Soviet movie poster for Hello, It's Me. |
He returned to
Armenia in 1964 and the next year directed his first film in the
homeland, “Hello, It’s Me,” partly based on the life of the famous
Armenian physicist Artem Alikhanian, the founder of the Institute of
Physics of Yerevan. The film started the career of famous actor Armen
Djigarkhanian and had ten million viewers in 1966. It was nominated to
the Palme d’Or in the Festival of Cannes in the same year and won the
State Prize of Armenia in 1967.
From 1966-1969
Dovlatyan was first secretary of the Union of Cinematographers of
Armenia. He went on to direct some important films of the last decades
of Soviet Armenian cinema: “Saroyan Brothers” (1968), “Chronicle of
Yerevan Days” (1972), “Live Long” (1979), “The Solitary Walnut Tree”
(1986). From 1986 he was the artistic director of the Armenfilm studios.

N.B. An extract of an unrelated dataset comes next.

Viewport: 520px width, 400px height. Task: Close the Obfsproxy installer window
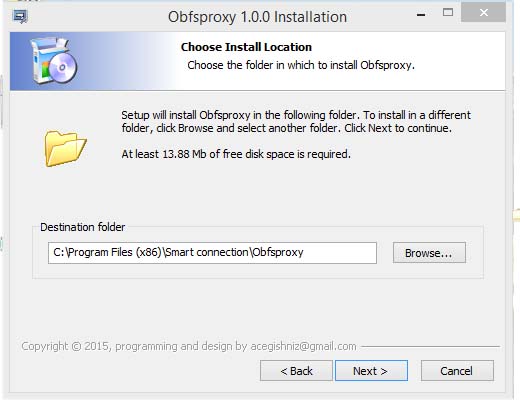[x=483, y=13]
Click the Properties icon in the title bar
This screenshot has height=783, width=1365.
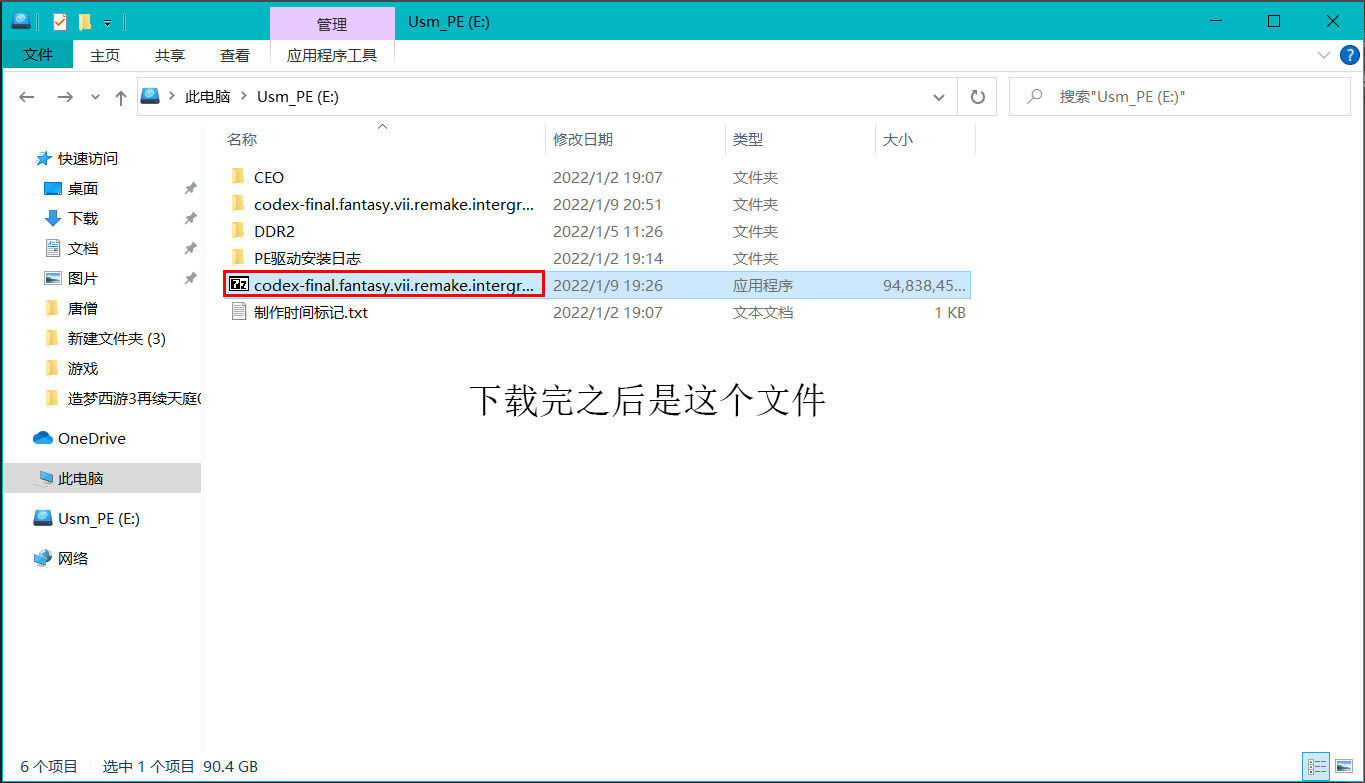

His last work was “Yearning” (1990), about the life of a genocide
survivor who, led by his yearning of the lost homeland, crosses the
Soviet-Turkish border during the time of Stalin.
The filmmaker was
the chairman of the Tekeyan Cultural Association in Armenia during the
last three years of his life. He passed away in 1997 and was buried in
Yerevan.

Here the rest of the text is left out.